Interaction of libvirt and AppArmor

I'm teaching at the University of Applied Science Burgenland in Eisenstadt (Austria). We recently had a lab (which took place in the lab in Eisenstadt but students were working from home due to Covid reasons) where the task is to set everything up for virtualisation and then live-migrate a running virtual machine to another server using libvirt (we're using the command-line with virsh).

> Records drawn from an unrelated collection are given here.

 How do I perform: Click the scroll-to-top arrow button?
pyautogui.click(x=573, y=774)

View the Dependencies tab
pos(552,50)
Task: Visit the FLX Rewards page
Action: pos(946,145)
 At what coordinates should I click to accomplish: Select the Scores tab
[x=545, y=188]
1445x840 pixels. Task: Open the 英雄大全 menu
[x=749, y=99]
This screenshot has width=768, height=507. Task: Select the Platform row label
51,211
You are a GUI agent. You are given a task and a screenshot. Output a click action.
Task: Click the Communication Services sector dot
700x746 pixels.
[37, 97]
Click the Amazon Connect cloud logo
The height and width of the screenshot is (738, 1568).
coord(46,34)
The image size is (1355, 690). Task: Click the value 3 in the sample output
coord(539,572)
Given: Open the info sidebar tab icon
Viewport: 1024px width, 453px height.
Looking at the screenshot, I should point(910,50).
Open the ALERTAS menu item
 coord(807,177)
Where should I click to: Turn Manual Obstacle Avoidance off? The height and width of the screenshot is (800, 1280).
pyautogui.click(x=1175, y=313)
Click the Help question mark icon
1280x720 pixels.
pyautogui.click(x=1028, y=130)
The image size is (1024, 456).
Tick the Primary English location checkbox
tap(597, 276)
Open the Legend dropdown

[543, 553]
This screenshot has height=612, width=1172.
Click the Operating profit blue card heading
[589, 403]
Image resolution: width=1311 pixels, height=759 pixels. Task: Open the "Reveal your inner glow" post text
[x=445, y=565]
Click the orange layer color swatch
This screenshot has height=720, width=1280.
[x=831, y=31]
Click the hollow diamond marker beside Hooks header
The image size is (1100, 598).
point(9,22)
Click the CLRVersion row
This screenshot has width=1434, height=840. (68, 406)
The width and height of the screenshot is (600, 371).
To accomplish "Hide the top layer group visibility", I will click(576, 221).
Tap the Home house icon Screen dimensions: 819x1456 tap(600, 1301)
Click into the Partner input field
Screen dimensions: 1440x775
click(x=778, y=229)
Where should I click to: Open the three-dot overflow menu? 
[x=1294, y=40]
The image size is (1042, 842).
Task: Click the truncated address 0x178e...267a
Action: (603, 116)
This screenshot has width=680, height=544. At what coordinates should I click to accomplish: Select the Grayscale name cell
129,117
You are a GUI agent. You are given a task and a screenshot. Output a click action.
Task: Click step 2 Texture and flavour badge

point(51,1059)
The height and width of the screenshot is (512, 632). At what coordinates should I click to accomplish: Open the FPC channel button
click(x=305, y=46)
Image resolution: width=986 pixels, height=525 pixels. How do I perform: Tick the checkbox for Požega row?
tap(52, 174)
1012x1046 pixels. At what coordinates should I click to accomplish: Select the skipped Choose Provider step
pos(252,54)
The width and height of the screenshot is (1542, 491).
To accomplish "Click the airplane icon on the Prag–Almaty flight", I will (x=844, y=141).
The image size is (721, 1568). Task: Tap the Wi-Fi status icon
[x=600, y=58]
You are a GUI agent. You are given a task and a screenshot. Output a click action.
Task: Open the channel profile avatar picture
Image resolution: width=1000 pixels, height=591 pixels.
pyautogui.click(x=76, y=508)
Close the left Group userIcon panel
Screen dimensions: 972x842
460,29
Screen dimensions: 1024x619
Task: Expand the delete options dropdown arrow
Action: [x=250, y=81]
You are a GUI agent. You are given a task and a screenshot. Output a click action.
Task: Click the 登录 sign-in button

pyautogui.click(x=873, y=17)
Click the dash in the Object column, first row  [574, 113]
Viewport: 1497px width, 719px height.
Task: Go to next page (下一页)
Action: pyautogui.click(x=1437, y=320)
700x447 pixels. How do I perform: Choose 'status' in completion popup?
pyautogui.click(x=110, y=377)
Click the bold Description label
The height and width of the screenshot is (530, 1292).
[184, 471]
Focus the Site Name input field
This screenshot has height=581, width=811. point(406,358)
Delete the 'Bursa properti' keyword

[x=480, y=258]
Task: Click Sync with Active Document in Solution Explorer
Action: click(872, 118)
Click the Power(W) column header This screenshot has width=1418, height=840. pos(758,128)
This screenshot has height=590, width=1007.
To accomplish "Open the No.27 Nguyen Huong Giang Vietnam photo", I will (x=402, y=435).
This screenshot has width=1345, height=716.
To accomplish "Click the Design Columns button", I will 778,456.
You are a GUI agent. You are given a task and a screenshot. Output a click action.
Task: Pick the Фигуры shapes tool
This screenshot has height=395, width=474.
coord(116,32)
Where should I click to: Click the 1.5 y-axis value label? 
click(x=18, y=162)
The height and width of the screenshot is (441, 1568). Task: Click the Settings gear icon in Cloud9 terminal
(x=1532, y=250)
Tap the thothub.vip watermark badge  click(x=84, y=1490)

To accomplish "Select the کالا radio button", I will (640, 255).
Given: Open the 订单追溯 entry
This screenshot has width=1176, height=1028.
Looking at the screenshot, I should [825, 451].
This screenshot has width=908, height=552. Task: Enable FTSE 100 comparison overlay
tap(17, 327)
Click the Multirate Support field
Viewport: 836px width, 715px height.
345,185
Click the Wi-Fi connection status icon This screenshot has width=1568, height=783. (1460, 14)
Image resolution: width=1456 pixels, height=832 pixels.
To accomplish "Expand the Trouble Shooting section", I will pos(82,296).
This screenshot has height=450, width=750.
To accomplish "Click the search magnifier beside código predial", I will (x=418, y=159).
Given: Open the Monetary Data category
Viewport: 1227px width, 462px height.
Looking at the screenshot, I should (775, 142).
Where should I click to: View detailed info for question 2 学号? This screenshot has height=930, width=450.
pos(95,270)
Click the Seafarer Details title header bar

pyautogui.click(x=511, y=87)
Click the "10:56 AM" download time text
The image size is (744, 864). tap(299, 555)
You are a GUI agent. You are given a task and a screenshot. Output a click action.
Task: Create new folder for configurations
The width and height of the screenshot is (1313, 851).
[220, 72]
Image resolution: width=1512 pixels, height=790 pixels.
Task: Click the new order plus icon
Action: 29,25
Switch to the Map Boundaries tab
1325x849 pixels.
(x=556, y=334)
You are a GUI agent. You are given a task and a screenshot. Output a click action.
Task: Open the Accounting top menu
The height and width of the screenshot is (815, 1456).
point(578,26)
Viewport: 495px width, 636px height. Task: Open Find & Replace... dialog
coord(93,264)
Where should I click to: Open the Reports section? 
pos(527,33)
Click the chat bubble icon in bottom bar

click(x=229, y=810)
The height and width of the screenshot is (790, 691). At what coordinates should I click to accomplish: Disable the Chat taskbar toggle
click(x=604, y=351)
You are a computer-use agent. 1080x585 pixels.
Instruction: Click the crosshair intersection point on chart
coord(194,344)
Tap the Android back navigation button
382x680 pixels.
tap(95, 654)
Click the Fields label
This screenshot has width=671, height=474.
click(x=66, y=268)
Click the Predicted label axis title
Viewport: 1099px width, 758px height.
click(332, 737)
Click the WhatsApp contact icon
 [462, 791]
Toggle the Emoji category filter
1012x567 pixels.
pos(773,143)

For just one group out of several – with identical initial Debian installations, migration failed with an error message. The migration command was:

virsh -c qemu+ssh://root@primary/system migrate --live --unsafe \
    debian-1 qemu+ssh://root@secondary/system

For the lab we're using NFS because setting up a more advanced filesystem would take too much time, that's why we're using the --unsafe option. The following error message resulted (error message broken to several lines, this was all in a single line):

error: internal error: Process exited prior to exec:
libvirt:  error : unable to set AppArmor profile
'libvirt-d22db7ca-50ca-43bd-b6da-1ccecf5a83e7' for '/usr/bin/kvm':
No such file or directory

It turned out that this group had managed to fill up the /var partition with logfiles but after cleanup this still did produce the same message. So the hunch here is that some files that AppArmor and/or libvirt create dynamically could not be created and that was the reason why this failed. It also turned out that some AppArmor files that were correctly installed on the first machine were missing on the second.

Trying to reinstall AppArmor and related files using apt-get with the --reinstall option did not work, the missing config files in /etc/apparmor.d were not re-created. So removing the packages with the purge command (which removes all config files) and then reinstalling everything fixed the installed AppArmor files and made the migration finally work. I have no idea which files were missing.

When googling for the error message above I found a debian bug-report Where one of the dynamically generated files in /etc/apparmor.d/libvirt was zero length. This, however was not the problem in our case but indicates that AppArmor isn't very good at checking errors when a filesystem is full. So there are probably other files that are dynamically generated that were the problem in our case.

The following sequence of deinstall and reinstall commands fixed the problem in our case, note that just removing files as in the debian bug-report did not fix the issue in our case:

dpkg --purge apparmor-utils apparmor-profiles
dpkg --purge apparmor
rm -rf /var/cache/apparmor
apt-get install apparmor apparmor-utils apparmor-profiles
dpkg --purge libvirt-daemon-system
apt-get install libvirt-daemon-system
systemctl restart libvirtd.service
systemctl restart virtlogd.service
systemctl restart virtlogd.socket

I'm not sure restarting the services is really necessary but there was another issue that libvirt could not connect to the virtlog socket and this was fixed by restarting the virtlog.{service,socket}.